Dr Judith Reisman, an American neuroscientist, gave evidence to the American Senate Committee on Commerce, Science and Transportation on the effects of pornography on the brain. According to her, emotionally arousing images imprint and alter the brain, triggering an involuntary but lasting biochemical memory trail. These neurochemical pathways are nearly impossible to delete. Because these images are directly linked to the state of arousal during orgasm, viewers of pornography become addicted to watching pornography in order to trigger the same chemicals. Her research has shown that watching pornography overrides cognitive speech processes (so it’s not only speech).

What Rousseau fails to see is that harm is something that happens to bodies and that acting out pornography in films is not just about images, it’s something that is being done to bodies and most often to women’s bodies.
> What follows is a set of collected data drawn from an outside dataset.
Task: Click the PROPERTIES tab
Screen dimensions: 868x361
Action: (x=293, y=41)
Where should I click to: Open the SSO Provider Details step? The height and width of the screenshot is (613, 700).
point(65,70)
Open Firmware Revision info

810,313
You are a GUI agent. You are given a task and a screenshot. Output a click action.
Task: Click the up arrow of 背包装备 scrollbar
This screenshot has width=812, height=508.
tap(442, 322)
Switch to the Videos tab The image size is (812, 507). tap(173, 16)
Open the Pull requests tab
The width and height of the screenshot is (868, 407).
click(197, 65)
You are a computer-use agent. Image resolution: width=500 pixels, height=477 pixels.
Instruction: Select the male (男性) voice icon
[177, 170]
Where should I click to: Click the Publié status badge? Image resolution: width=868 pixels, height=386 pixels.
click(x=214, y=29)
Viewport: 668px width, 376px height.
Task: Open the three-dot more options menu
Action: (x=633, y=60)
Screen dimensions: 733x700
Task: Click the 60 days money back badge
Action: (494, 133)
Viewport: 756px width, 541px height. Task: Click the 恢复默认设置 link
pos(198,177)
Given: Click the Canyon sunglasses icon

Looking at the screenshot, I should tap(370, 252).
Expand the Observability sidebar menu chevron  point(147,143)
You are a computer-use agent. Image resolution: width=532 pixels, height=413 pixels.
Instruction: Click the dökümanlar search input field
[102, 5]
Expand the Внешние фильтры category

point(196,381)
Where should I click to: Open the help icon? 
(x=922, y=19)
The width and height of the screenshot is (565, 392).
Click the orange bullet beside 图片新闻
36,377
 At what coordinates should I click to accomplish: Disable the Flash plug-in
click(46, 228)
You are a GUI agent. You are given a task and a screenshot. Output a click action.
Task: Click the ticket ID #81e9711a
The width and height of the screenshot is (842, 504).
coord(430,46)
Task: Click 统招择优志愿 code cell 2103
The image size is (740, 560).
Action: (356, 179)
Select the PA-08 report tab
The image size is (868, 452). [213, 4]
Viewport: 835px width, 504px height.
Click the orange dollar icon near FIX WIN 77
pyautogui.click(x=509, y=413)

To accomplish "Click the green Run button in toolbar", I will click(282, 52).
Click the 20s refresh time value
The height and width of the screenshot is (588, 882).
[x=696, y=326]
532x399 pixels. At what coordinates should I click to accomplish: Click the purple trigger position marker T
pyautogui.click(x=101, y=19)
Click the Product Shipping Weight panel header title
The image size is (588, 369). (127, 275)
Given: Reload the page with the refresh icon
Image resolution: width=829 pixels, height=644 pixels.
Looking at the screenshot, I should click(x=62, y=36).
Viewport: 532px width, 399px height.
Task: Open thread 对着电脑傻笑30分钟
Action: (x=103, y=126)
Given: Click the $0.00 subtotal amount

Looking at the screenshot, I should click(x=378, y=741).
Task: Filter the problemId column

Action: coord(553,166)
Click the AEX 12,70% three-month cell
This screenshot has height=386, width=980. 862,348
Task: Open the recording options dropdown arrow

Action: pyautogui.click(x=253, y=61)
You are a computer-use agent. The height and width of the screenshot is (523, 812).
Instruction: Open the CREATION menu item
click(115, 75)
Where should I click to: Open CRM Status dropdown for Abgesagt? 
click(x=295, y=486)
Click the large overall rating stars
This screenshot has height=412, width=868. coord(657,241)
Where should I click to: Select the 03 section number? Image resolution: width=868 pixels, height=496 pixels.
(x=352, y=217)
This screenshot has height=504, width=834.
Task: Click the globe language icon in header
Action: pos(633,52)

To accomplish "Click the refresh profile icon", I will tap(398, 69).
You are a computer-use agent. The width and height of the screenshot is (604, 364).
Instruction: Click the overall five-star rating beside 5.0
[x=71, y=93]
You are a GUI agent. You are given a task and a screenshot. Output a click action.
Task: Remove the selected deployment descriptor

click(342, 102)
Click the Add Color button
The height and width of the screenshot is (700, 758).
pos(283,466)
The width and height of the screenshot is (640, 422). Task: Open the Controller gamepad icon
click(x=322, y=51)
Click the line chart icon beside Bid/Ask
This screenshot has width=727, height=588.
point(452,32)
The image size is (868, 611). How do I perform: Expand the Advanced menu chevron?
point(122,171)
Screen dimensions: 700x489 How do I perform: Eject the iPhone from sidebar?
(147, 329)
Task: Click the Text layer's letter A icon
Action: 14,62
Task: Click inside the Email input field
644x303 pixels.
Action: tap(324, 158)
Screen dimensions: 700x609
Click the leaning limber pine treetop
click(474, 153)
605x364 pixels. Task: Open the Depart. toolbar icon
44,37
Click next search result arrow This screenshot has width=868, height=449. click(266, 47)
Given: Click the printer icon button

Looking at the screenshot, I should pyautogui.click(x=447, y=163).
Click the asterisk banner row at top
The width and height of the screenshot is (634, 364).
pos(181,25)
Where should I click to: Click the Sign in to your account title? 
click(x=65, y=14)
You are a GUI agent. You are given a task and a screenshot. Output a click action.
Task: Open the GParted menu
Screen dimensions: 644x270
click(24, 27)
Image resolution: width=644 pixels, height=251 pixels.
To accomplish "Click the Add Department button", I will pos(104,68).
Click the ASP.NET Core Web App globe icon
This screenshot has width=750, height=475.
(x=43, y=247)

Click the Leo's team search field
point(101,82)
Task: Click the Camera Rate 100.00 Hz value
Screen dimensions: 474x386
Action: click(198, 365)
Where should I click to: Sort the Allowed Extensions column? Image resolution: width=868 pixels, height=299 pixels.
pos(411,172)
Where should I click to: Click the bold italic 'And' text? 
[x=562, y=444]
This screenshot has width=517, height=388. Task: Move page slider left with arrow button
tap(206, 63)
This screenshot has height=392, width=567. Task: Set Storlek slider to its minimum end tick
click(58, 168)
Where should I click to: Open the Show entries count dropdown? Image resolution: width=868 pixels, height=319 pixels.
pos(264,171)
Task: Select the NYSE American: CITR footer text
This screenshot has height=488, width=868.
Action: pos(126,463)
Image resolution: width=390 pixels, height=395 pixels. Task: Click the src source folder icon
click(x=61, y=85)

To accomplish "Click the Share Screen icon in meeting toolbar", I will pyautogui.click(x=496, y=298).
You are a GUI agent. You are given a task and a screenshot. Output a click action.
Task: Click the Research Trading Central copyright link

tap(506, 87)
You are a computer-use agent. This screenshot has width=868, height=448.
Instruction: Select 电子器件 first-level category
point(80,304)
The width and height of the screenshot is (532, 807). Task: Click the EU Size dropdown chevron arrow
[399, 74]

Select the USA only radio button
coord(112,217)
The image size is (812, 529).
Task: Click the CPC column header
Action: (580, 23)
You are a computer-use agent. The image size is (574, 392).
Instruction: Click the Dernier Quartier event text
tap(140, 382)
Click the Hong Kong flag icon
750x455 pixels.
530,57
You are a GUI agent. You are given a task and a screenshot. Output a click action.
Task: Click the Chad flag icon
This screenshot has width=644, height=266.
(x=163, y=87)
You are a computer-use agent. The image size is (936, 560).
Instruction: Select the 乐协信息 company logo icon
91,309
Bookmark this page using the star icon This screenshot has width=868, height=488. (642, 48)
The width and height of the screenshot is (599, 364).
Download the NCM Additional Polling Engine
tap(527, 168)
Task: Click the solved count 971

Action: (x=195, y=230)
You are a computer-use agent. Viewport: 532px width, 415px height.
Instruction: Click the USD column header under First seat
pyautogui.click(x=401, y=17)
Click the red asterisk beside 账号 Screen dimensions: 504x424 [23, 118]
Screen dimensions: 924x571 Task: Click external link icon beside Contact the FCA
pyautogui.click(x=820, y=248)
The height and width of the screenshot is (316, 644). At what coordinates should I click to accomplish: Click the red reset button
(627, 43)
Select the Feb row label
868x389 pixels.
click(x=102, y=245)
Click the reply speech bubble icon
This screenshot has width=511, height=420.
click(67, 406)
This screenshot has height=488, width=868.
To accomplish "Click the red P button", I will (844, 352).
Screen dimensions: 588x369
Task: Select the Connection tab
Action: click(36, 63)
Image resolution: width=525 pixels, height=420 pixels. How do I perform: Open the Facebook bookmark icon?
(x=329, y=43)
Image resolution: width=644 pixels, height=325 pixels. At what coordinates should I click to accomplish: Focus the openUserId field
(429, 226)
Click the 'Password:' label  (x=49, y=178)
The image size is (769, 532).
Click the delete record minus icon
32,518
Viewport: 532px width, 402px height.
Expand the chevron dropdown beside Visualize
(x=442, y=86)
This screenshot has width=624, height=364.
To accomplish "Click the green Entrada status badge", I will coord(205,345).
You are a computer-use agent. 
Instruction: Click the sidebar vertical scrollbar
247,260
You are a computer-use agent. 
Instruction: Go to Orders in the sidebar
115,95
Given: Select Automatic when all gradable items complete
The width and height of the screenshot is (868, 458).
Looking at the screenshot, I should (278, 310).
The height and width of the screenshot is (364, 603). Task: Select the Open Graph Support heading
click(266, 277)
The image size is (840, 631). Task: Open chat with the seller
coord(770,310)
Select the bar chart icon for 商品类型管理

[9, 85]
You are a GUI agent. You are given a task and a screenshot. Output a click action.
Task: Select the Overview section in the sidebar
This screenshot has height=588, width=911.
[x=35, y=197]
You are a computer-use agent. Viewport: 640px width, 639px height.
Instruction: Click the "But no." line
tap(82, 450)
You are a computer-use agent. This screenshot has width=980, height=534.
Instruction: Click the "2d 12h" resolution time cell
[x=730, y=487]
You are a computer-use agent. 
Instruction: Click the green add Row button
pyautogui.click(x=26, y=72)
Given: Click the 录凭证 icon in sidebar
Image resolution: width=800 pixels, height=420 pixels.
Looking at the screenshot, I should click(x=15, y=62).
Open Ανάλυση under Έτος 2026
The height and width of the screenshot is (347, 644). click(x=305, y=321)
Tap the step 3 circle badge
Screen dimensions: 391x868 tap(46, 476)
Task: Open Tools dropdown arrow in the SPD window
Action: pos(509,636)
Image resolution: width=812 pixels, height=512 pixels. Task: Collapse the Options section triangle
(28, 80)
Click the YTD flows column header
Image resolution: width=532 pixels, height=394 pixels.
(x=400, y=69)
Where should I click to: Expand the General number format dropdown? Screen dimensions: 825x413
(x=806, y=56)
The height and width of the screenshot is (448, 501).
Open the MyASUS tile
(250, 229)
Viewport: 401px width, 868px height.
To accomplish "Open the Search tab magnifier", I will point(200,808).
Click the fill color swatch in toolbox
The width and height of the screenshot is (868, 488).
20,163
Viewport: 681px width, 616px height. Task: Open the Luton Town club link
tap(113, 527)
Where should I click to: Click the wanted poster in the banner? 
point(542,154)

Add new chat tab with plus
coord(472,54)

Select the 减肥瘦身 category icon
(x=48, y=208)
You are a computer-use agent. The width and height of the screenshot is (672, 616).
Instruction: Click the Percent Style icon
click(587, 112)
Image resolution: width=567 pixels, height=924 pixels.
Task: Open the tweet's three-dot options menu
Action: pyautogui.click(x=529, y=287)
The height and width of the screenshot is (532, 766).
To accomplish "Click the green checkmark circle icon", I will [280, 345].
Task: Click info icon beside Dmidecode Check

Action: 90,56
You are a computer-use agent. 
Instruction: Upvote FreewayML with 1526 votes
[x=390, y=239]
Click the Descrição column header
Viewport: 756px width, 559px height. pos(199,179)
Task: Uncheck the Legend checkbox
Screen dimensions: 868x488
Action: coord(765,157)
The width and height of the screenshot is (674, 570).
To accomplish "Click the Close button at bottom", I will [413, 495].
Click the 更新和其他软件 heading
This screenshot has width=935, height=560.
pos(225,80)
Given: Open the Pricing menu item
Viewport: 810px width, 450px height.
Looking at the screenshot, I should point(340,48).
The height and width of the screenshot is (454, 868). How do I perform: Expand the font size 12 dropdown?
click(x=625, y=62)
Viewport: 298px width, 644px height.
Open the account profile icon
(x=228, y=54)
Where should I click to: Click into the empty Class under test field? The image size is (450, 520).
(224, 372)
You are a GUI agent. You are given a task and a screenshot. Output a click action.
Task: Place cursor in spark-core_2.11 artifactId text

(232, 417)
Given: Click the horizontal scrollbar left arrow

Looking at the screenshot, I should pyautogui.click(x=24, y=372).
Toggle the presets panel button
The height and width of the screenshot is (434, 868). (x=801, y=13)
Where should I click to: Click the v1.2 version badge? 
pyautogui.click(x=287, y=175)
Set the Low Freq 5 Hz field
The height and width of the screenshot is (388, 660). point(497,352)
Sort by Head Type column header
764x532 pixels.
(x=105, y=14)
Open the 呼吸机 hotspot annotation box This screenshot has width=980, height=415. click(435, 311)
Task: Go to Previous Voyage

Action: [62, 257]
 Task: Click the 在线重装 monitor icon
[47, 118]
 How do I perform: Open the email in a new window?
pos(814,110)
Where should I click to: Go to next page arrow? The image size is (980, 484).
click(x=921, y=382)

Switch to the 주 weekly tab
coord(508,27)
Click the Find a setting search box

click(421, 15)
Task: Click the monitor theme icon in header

Even when women participate un-coerced in the making of pornography they have to enact the script that is written for a male gaze. What pornography does is define the nature of women’s sexuality for male consumption and it takes the power away of women to define their own sexuality.

The lack of power of women to define their own sexuality is what pornography does. The harm it does is imperceptible. But it affects all women, not only the ones participating or the partners and lovers of men who think they can enact pornographic sex on women’s bodies. (Porn has got nothing to do with sexual intimacy.)

While Rousseau is looking for a visible causal mechanism between pornography and violence against women, and rape (which pornography also causes) there is another causality at work here — how pornography constructs women’s sexuality and how this gets normalised. We can see it in the way it’s taken up in the advertising world and the way in which many men talk about women — reducing them to objects and body parts. Pornography contributes to construct the world in which women live and where the way in which they would like to define their own sexuality gets diminished and even obliterated.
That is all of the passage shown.